Saved data entries
--- Begin ---

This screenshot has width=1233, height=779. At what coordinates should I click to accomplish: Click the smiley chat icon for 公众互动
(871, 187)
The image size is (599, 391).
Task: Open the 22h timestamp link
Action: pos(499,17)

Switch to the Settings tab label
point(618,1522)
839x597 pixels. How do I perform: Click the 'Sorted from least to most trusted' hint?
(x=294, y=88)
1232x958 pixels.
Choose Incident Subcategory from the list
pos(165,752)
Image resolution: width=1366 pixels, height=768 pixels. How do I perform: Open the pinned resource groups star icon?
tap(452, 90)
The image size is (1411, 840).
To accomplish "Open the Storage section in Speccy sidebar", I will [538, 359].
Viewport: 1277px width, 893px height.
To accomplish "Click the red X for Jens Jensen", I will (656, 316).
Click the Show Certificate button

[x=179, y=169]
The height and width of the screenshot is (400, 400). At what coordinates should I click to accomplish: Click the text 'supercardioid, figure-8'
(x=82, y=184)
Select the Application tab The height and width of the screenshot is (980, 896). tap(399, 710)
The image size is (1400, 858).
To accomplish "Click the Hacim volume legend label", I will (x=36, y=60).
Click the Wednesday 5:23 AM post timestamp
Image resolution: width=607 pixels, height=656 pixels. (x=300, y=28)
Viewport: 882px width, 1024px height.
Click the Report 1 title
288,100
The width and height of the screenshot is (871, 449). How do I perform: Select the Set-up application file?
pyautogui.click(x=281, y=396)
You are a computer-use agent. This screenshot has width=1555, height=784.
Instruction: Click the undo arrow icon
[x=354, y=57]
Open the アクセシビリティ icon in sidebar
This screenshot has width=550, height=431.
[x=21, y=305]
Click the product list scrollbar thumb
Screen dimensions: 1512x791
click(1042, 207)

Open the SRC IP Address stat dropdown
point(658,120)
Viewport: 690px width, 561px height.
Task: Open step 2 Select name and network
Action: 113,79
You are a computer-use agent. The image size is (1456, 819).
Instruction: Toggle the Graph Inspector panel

--- End ---

Reproduce every line of the saved data entries above, keeping each one identical to the original.

This screenshot has width=1233, height=779. At what coordinates should I click to accomplish: Click the smiley chat icon for 公众互动
(871, 187)
The image size is (599, 391).
Task: Open the 22h timestamp link
Action: pos(499,17)

Switch to the Settings tab label
point(618,1522)
839x597 pixels. How do I perform: Click the 'Sorted from least to most trusted' hint?
(x=294, y=88)
1232x958 pixels.
Choose Incident Subcategory from the list
pos(165,752)
Image resolution: width=1366 pixels, height=768 pixels. How do I perform: Open the pinned resource groups star icon?
tap(452, 90)
The image size is (1411, 840).
To accomplish "Open the Storage section in Speccy sidebar", I will [538, 359].
Viewport: 1277px width, 893px height.
To accomplish "Click the red X for Jens Jensen", I will (656, 316).
Click the Show Certificate button

[x=179, y=169]
The height and width of the screenshot is (400, 400). At what coordinates should I click to accomplish: Click the text 'supercardioid, figure-8'
(x=82, y=184)
Select the Application tab The height and width of the screenshot is (980, 896). tap(399, 710)
The image size is (1400, 858).
To accomplish "Click the Hacim volume legend label", I will (x=36, y=60).
Click the Wednesday 5:23 AM post timestamp
Image resolution: width=607 pixels, height=656 pixels. (x=300, y=28)
Viewport: 882px width, 1024px height.
Click the Report 1 title
288,100
The width and height of the screenshot is (871, 449). How do I perform: Select the Set-up application file?
pyautogui.click(x=281, y=396)
You are a computer-use agent. This screenshot has width=1555, height=784.
Instruction: Click the undo arrow icon
[x=354, y=57]
Open the アクセシビリティ icon in sidebar
This screenshot has width=550, height=431.
[x=21, y=305]
Click the product list scrollbar thumb
Screen dimensions: 1512x791
click(1042, 207)

Open the SRC IP Address stat dropdown
point(658,120)
Viewport: 690px width, 561px height.
Task: Open step 2 Select name and network
Action: 113,79
You are a computer-use agent. The image size is (1456, 819).
Instruction: Toggle the Graph Inspector panel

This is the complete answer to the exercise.